The exercise
From the data below, return unchanged the part that opens with the line containing "Reviews (440, 2388)" and closes with the line containing "#bodycon (531, 2087)", including both of those lines.

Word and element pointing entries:
================================

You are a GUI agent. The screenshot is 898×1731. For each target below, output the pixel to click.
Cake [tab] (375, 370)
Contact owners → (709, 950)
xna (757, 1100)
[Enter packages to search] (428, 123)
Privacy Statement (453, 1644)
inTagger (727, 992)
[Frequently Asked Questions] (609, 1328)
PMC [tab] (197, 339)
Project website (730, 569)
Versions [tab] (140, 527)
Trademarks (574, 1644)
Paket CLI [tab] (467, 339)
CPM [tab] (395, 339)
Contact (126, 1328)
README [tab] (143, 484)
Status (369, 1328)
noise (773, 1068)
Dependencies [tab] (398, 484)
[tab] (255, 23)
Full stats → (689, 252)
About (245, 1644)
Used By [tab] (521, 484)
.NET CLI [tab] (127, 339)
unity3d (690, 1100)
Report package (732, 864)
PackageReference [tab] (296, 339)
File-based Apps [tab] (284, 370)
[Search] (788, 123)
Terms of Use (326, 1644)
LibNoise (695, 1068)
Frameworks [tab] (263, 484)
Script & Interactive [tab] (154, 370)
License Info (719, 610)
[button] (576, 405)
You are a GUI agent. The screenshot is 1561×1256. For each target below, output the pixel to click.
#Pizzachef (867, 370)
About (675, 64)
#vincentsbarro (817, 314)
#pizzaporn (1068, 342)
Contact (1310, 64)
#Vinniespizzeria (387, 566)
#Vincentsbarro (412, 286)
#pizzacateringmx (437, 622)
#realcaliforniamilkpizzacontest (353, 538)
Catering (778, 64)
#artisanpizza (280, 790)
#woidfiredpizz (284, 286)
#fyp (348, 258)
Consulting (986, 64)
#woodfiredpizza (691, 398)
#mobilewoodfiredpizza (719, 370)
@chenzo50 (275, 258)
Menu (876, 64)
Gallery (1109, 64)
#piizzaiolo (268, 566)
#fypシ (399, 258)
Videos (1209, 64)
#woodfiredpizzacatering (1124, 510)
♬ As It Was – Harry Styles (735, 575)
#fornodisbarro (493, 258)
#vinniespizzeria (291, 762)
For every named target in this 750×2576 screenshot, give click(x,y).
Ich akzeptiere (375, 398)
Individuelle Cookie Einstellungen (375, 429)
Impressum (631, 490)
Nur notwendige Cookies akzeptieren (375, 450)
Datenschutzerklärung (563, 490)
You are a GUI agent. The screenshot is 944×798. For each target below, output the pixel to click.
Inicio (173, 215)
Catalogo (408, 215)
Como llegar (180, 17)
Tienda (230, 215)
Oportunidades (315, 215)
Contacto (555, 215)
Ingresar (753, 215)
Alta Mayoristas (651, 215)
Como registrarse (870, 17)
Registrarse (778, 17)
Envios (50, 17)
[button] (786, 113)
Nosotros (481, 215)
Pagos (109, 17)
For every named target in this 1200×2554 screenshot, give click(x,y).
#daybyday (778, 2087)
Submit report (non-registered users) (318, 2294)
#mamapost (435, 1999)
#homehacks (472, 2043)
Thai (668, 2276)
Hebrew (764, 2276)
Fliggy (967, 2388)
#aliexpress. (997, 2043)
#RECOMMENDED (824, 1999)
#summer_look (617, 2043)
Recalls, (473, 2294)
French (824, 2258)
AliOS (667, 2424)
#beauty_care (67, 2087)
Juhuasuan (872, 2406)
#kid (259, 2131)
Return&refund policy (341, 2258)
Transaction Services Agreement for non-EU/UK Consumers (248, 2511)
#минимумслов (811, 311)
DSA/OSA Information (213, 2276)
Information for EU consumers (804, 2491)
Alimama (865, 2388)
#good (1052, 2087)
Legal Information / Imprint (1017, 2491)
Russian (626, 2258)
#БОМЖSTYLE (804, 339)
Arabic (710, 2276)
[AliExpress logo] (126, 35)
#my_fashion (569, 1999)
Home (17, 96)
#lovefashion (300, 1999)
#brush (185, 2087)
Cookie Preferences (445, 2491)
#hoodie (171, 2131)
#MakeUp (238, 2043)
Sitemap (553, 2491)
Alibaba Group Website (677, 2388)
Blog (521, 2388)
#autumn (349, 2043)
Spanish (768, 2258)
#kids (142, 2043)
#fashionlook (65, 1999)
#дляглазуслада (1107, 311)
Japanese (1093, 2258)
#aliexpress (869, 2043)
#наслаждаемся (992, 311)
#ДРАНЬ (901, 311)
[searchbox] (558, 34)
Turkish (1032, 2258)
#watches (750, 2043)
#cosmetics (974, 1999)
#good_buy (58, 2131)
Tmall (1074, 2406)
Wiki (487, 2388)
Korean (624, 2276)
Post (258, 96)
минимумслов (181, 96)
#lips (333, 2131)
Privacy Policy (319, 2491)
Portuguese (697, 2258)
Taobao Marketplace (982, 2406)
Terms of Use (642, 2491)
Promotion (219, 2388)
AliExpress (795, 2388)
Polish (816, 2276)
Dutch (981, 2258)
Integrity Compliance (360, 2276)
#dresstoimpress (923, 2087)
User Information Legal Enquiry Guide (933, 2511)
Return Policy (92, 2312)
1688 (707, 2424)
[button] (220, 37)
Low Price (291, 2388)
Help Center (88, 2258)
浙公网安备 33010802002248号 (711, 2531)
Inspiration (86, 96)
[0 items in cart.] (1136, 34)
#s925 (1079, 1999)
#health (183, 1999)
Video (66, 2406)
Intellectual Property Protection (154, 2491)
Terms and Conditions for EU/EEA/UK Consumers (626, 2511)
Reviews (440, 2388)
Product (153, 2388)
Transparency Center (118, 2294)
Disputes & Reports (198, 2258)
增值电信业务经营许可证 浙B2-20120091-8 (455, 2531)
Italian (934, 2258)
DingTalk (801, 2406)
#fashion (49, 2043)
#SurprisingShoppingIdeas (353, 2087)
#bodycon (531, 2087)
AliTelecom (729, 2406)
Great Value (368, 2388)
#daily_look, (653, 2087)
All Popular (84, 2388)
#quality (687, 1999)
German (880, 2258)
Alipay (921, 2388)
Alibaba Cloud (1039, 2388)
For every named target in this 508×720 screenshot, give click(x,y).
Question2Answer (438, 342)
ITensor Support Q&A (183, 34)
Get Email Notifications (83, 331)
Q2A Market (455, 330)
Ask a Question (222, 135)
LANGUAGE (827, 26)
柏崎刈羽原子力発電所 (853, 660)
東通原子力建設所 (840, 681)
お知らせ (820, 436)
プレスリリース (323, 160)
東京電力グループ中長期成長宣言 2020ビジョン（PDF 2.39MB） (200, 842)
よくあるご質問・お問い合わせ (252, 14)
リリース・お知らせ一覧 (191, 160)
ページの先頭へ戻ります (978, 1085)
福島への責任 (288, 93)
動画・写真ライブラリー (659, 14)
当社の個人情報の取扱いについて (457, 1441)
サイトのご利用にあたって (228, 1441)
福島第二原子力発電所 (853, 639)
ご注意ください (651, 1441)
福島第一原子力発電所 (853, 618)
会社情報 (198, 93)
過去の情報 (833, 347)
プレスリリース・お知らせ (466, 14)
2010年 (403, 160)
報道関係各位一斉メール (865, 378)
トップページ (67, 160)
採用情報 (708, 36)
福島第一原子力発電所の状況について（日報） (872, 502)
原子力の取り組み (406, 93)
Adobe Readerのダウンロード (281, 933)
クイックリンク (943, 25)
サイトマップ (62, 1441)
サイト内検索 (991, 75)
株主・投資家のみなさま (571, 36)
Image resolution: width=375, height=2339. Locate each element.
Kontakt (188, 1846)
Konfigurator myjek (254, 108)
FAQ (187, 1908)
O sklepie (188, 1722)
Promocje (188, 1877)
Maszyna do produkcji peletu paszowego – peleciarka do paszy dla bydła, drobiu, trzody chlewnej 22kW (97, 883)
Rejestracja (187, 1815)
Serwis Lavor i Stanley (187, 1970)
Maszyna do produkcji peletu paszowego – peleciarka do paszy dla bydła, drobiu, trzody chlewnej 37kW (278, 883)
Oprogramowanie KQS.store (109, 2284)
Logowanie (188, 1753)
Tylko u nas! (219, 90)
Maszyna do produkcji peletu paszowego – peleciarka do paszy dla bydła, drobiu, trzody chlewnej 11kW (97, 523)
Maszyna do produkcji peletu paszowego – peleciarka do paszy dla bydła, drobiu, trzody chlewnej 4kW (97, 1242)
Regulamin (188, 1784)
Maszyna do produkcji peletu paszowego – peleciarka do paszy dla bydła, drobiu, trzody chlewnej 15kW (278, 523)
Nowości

================================

Task solution
Reviews (440, 2388)
Product (153, 2388)
Transparency Center (118, 2294)
Disputes & Reports (198, 2258)
增值电信业务经营许可证 浙B2-20120091-8 (455, 2531)
Italian (934, 2258)
DingTalk (801, 2406)
#fashion (49, 2043)
#SurprisingShoppingIdeas (353, 2087)
#bodycon (531, 2087)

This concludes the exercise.